On 07/04/18 17:22, Antony Stone wrote:
> On Saturday 07 April 2018 at 18:10:18, Sebastian Arcus wrote:
> 
>> On 07/04/18 16:52, Reindl Harald wrote something.
> 
>> Thank you for answering, but really, in effect you haven't answered at
>> all my question.
> 
>> And the way I customise the scores are based on the type of emails
>> received at this particular site. It might seem "idiotic" to you, but
>> there are reasons for those scores. Not everyone receives the same mix
>> of email - so it isn't constructive to start calling other people's
>> scoring "idiotic" just because they are not the same as your own or the
>> defaults.
> 
> Please note that there are good reasons why you received only a private
> response from this person, and that he is no longer permitted to post to the
> list.
> 
> My personal recommendation is to consider carefully anything he says, judge
> whether you find it useful, and not to reply.

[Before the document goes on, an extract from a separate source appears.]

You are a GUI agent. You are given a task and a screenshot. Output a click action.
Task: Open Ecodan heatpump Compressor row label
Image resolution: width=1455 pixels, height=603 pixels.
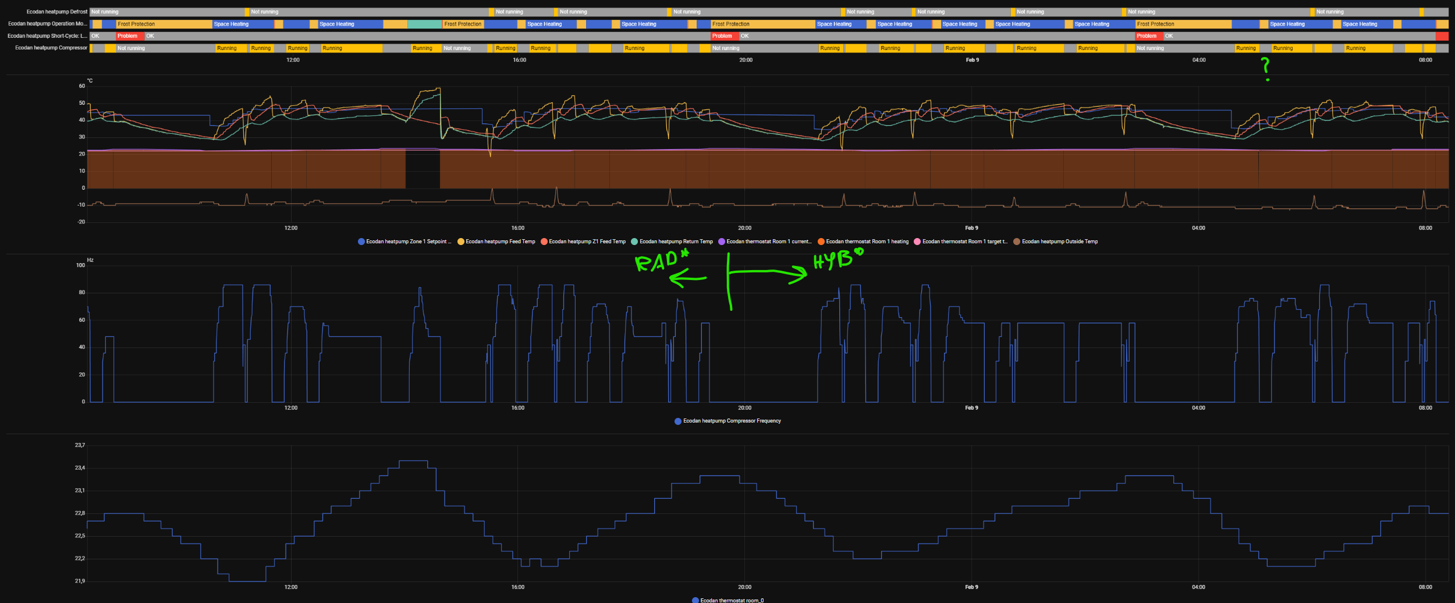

Hi Antony. Thank you kindly for the information. I didn't notice that 
the message was private and not from the list - as the message CC'ed the 
list - so it looked like a regular reply. I will take your advice - 
thank you.

Re: MSGID_SPAM_CAPS fp's hitting messages from The Pension Regulator in UK

Posted by Antony Stone <An...@spamassassin.open.source.it>.

On Saturday 07 April 2018 at 18:10:18, Sebastian Arcus wrote:

> On 07/04/18 16:52, Reindl Harald wrote something.

> Thank you for answering, but really, in effect you haven't answered at
> all my question.

> And the way I customise the scores are based on the type of emails
> received at this particular site. It might seem "idiotic" to you, but
> there are reasons for those scores. Not everyone receives the same mix
> of email - so it isn't constructive to start calling other people's
> scoring "idiotic" just because they are not the same as your own or the
> defaults.

Please note that there are good reasons why you received only a private 
response from this person, and that he is no longer permitted to post to the 
list.

My personal recommendation is to consider carefully anything he says, judge 
whether you find it useful, and not to reply.

Regards,

Antony.

-- 
This sentence contains exacly three erors.

                                                   Please reply to the list;
                                                         please *don't* CC me.

Re: MSGID_SPAM_CAPS fp's hitting messages from The Pension Regulator in UK

Posted by Sebastian Arcus <s....@open-t.co.uk>.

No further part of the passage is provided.